In his first season with the team, he made 13 starts, playing in a total of 14 games, and recorded 24 total tackles (13 solo), 2 tackles-for-loss, 3 quarterback hits, 1.5 sacks, and 3 passes defensed. He played on 46% of defensive snaps, but only played one snap on special teams.

Fatukasi was released on March 5, 2024.

===Houston Texans===
On March 19, 2024, Fatukasi signed with the Houston Texans on a $5.13 million contract. He started 11 games, recording 24 tackles and one sack.

On May 13, 2025, Fatukasi re-signed with Houston on a one-year, $3.5 million contract.
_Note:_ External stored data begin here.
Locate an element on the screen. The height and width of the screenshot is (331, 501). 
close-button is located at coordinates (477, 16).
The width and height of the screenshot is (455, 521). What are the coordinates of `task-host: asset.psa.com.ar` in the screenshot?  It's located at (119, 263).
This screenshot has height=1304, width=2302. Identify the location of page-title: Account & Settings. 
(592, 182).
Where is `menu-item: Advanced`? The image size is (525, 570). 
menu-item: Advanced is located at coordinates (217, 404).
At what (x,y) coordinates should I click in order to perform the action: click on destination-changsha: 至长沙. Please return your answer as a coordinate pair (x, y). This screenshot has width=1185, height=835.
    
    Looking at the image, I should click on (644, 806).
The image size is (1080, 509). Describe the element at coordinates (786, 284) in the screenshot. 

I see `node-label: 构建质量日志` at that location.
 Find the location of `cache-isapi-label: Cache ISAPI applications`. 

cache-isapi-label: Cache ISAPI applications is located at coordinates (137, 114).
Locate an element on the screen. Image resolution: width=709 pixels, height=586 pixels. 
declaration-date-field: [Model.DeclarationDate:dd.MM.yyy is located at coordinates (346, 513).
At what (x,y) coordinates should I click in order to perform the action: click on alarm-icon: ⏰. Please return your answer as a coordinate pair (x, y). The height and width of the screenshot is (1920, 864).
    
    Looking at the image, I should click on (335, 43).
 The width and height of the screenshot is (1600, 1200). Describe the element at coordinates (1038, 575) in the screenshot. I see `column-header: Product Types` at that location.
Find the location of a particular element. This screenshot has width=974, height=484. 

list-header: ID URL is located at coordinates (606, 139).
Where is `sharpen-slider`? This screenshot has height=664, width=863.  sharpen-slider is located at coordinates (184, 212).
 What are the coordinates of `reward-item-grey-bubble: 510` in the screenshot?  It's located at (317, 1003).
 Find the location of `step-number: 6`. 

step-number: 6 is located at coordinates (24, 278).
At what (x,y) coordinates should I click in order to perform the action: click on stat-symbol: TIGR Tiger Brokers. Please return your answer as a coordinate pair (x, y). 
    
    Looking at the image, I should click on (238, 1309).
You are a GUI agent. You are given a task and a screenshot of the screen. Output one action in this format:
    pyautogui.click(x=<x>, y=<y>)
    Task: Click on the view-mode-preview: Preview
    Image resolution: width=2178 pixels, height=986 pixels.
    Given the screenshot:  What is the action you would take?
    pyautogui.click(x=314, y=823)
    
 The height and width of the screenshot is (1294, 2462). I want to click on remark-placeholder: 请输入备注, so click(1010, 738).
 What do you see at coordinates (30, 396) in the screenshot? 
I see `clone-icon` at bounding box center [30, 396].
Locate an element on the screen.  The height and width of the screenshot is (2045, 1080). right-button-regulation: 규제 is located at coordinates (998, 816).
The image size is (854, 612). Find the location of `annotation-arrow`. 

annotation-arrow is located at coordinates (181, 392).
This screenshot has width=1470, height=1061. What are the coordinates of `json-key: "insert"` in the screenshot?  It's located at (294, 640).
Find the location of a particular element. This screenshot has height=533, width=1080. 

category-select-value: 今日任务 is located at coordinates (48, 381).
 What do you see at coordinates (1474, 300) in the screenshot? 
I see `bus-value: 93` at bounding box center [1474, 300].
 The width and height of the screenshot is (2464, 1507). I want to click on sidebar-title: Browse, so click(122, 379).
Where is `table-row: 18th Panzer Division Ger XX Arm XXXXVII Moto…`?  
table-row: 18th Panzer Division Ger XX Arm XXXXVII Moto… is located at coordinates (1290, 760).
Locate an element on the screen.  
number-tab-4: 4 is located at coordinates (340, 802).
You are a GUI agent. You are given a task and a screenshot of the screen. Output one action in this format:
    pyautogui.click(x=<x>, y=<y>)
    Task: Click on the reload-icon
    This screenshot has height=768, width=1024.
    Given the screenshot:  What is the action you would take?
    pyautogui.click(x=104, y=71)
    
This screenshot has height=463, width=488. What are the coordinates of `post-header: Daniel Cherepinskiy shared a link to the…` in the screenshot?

On October 4, Fatukasi was placed on injured reserve due to a shoulder injury.

===Las Vegas Raiders===
On August 15, 2026, Fatukasi signed with the Las Vegas Raiders.

==Personal life==
Fatukasi is of Nigerian descent. His brother Olakunle Fatukasi is a linebacker who played for the Tampa Bay Buccaneers in 2022 and currently plays for the St. Louis Battlehawks.